**Selected text:**
=-=-=
The World Health Organization announced on Wednesday that the COVID-19 variant first detected in India has spread to 49 countries as the Asian nation continues struggling to cope with the latest wave of infections and deaths.

The virus variant causing devastation in India has already been detected in several African countries, notably Kenya, South Africa and Uganda.

FILE PHOTO: A health worker wearing personal protective equipment (PPE) takes a swab sample from a passenger for coronavirus rapid antigen test to curb the spread of coronavirus pandemic at New Delhi Railway Station. (Photo by Naveen Sharma/SOPA Images/LightRocket via Getty Images)

News of the variant spreading to more countries came as India reported 4,205 COVID-19 deaths, a new one-day record, which pushed the country’s death toll past 250,000. The country’s total number of infections also went past the 23 million mark after it reported 348,421 new cases.

On Monday, the U.N. health agency declared that the variant, which first identified last October, was one of “concern at the global level” as there was available information to suggest it transmitted more easily.

As such, the B.1.617 was added to the list containing three other variants of COVID-19 — those first detected in Britain, Brazil and South Africa.
=-=-=
**Source information:**
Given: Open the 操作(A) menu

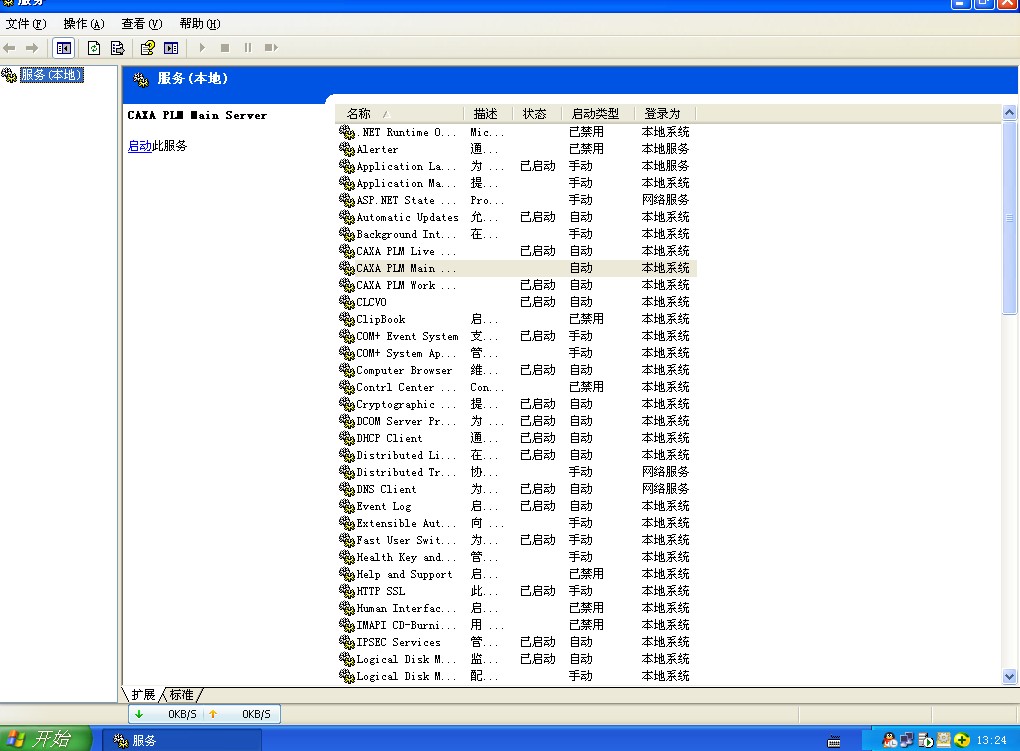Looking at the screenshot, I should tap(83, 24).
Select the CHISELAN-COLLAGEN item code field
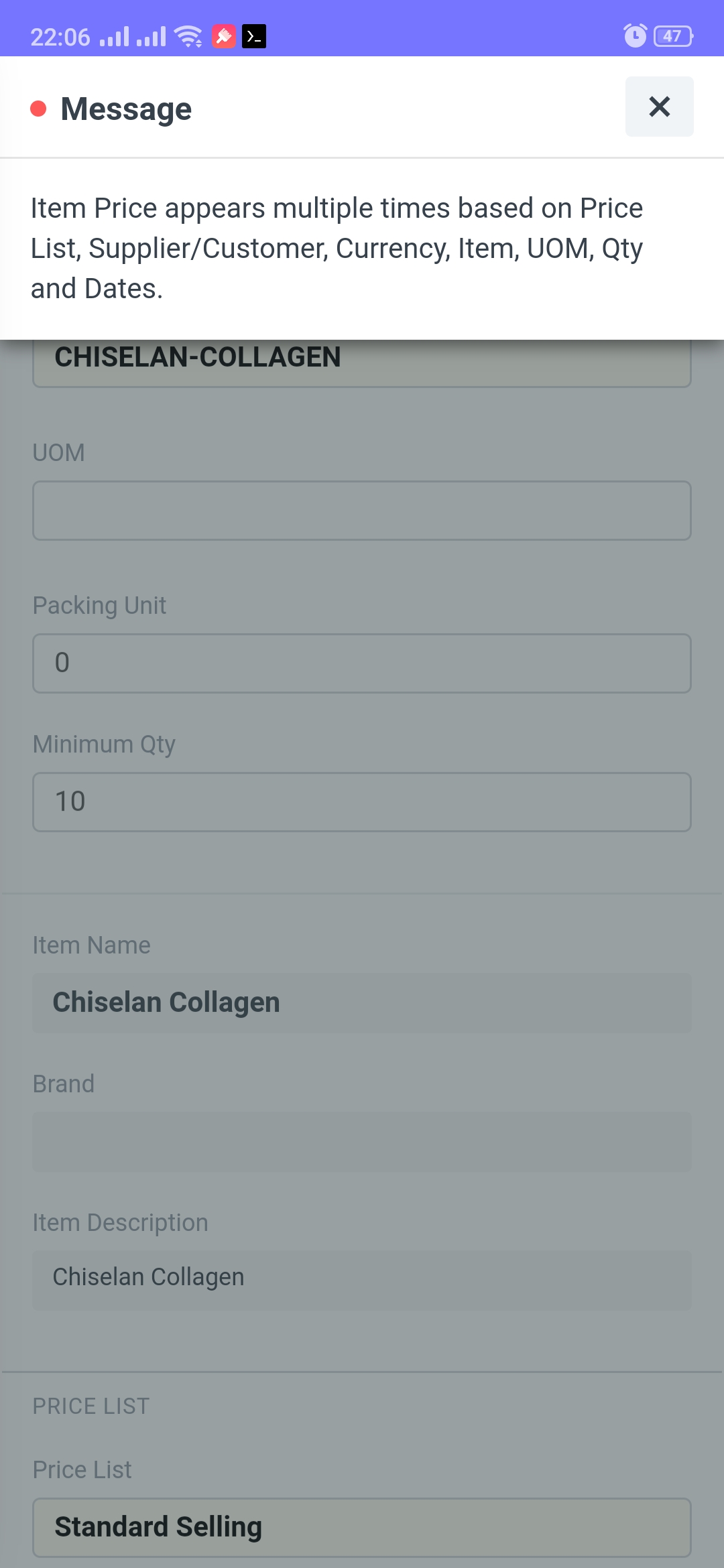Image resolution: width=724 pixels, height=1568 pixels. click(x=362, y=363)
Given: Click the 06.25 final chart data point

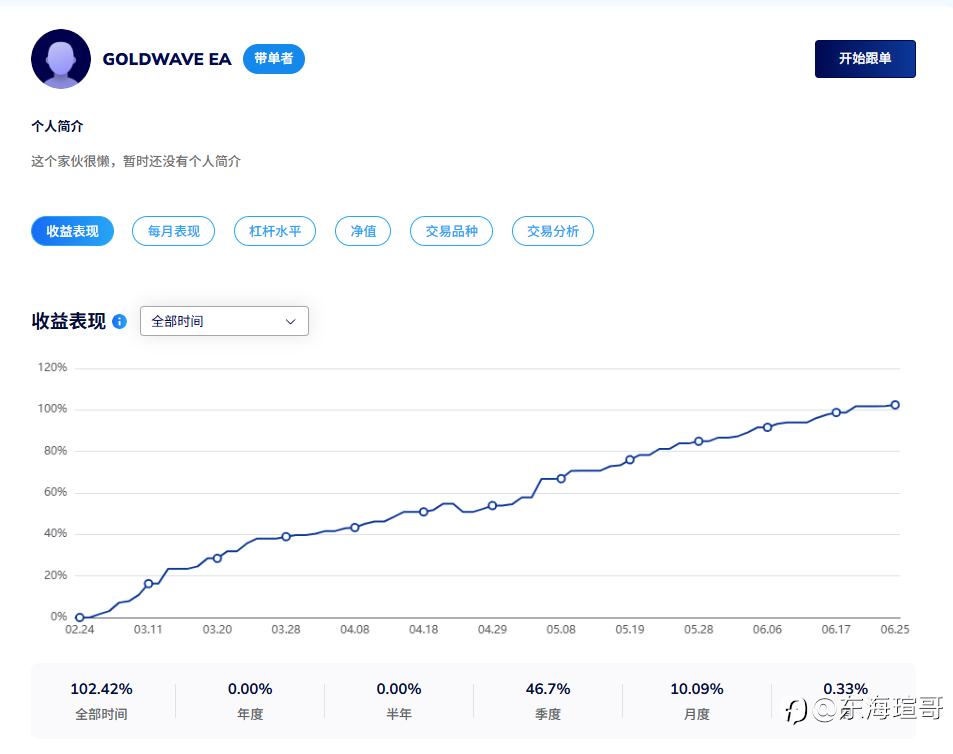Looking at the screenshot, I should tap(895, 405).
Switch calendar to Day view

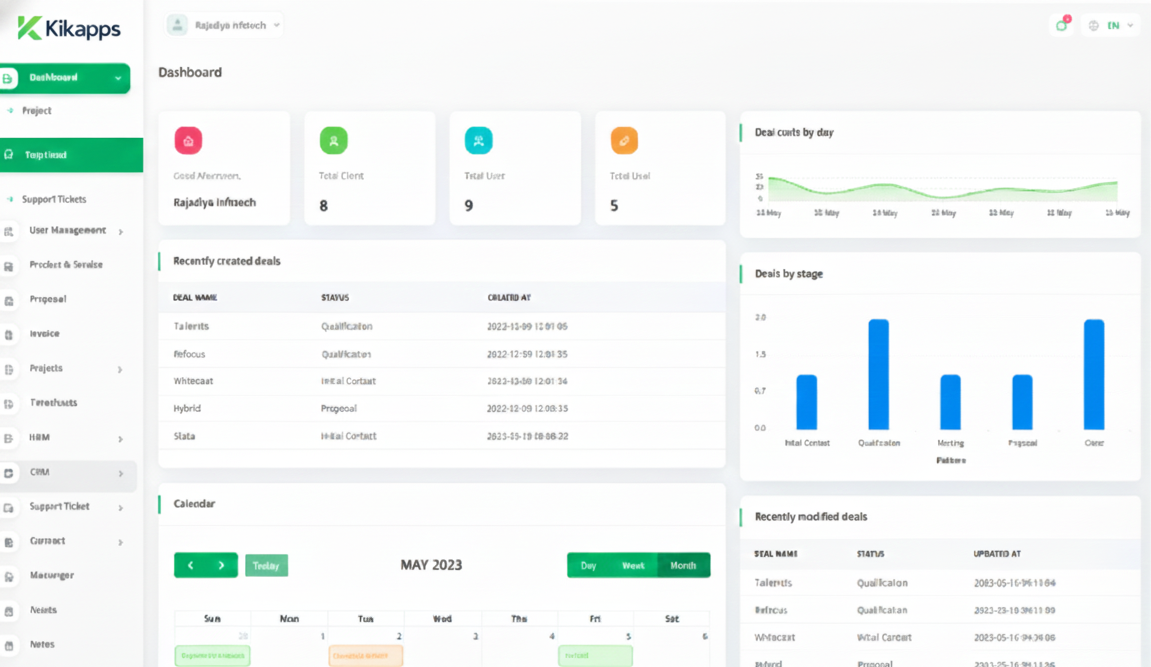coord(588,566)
=-=-=
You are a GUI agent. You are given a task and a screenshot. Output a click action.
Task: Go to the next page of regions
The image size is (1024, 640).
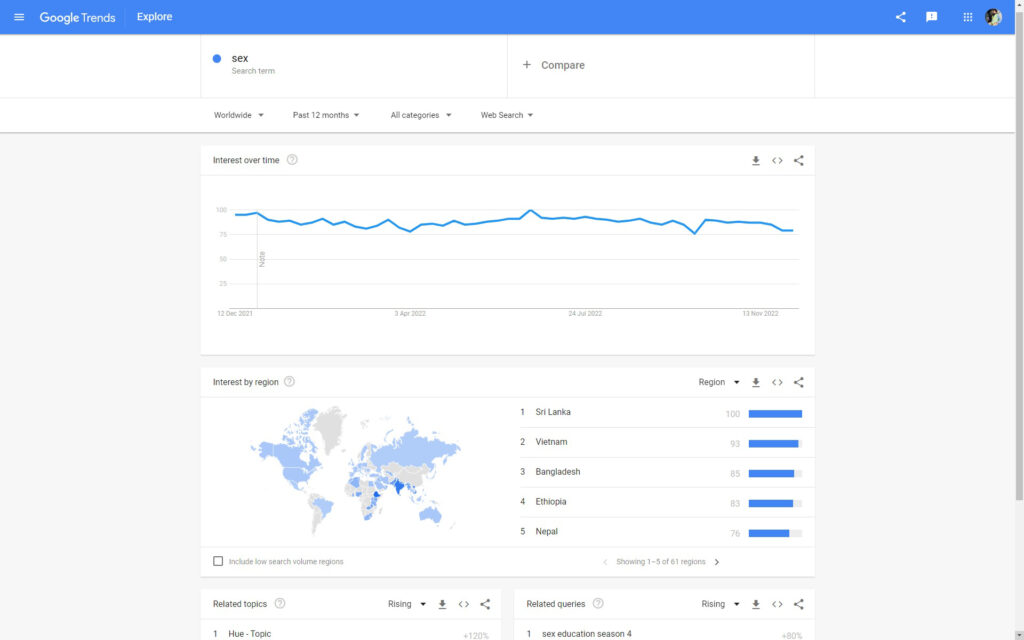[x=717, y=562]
=-=-=
**Task instructions:**
(1) Using the text on the COVID-19 variant in India, decide whether each statement agrees with it. Answer yes or no for each, and quote the words from the text that settle it.
(a) India set a one-day record of 4,205 COVID-19 deaths.
(b) The variant was first identified in January.
(c) The variant has been detected in Kenya.
(2) According to the text on the COVID-19 variant in India, how many countries had the variant reached when the World Health Organization made its Wednesday announcement?
(3) Resume the text on the COVID-19 variant in India, picking up right after its last sentence.
The listing has nothing to do with the work here.

**Results for each task:**
(1)
(a) Yes: "India reported 4,205 COVID-19 deaths, a new one-day record"
(b) No: "which first identified last October"
(c) Yes: "notably Kenya, South Africa and Uganda"

(2) 49 countries.

(3)
Even though the WHO referenced early studies “suggesting that there is some reduced neutralization”, it stressed that it was far too early to interpret that to mean that the variant might have more resistance to vaccine protections.

The second wave of the outbreak in India, one of the worst in the world, erupted in February, overwhelming hospitals and medical staff, as well as crematoriums and mortuaries.

Experts have warned that the official figures for cases and fatalities are significantly lower than the actual figures.

The situation in India has attracted global concern and took a turn for the worse after more than 100 bodies were found floating in the Ganges River sparking anger and speculation they died from COVID-19.

Indian state leaders have pushed for vaccines to halt the second wave and the devastation it has wreaked, urging Prime Minister Narendra Modi to stop exporting doses, boost production and help them procure urgent supplies from overseas.